Novartis ($NVS) is on its way to selling a business--or three. Pfizer ($PFE) is laying the operational groundwork for potential follow-ups to its nutrition unit sale and animal health spinoff. Abbott Laboratories ($ABT) set its pharma business free at the beginning of this year. Why wouldn't Merck ($MRK) decide to join the slim-down club?
After all, the U.S.-based drugmaker has an ancillary unit or two. And CEO Kenneth Frazier has said that those businesses--consumer health and animal health--would need to grow to major-player size if they were to remain within the Merck fold. Meanwhile, Merck is slashing costs and jobs to cope with generic competition present and future, and R&D setbacks have postponed the potential payoff from new products.
Besides, Merck investors might demand it. As Bloomberg reports, the company's shares lag others in Big Pharma. Cash from a sell-off or two would fund more stock buybacks and dividends.

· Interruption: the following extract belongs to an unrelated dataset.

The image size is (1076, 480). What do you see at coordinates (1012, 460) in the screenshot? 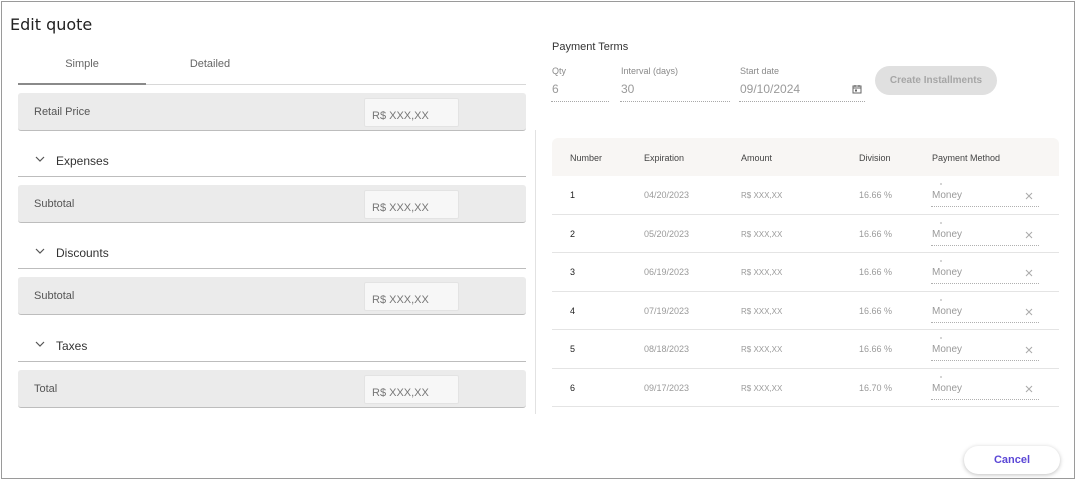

Or Frazier could use that cash to deal-make his way to a stronger pharma business.
So, when Frazier told analysts last week that Merck would evaluate animal health and consumer health to determine whether they're more valuable on their own, it wasn't a big shocker. "Merck management is responding to intense shareholder pressure," ISI Group analyst Mark Schoenebaum said (as quoted by Bloomberg).
Schoenebaum points out that Merck's animal-health business "could definitely stand on its own," a la Zoetis ($ZTS), the animal health division Pfizer spun off earlier this year to the market's delight. And he's definitely not impressed with Merck's other efforts; as earnings were announced last week, he issued this bleak assessment: "Merck sentiment continues to get really bad. I've become increasingly frustrated with fighting this management discount."

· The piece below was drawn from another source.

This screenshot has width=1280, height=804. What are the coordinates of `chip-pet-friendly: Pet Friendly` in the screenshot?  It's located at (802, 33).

But as Bloomberg reports, some analysts say the case for a Merck divestment push isn't as clear-cut as that for, say, Pfizer or even Johnson & Johnson ($JNJ). Merck really needs the cash flow from those units to help shore up the pharma unit as it works to rebuild those sales, Goldman Sachs analyst Jami Rubin said--and Rubin was one of the key champions of Pfizer's break-up plans.
In any case, Merck is likely to move more slowly than Pfizer has, if it moves at all, according to Standard & Poor's analyst Herman Saftlas. "It's on the table, but whether it's going to happen, I have high doubts," Saftlas told Bloomberg. "Pfizer was planning this for many years and sliced and diced the company very carefully into different portions that could be easily siphoned off. As far as Merck, this is the first time we're hearing about something like this."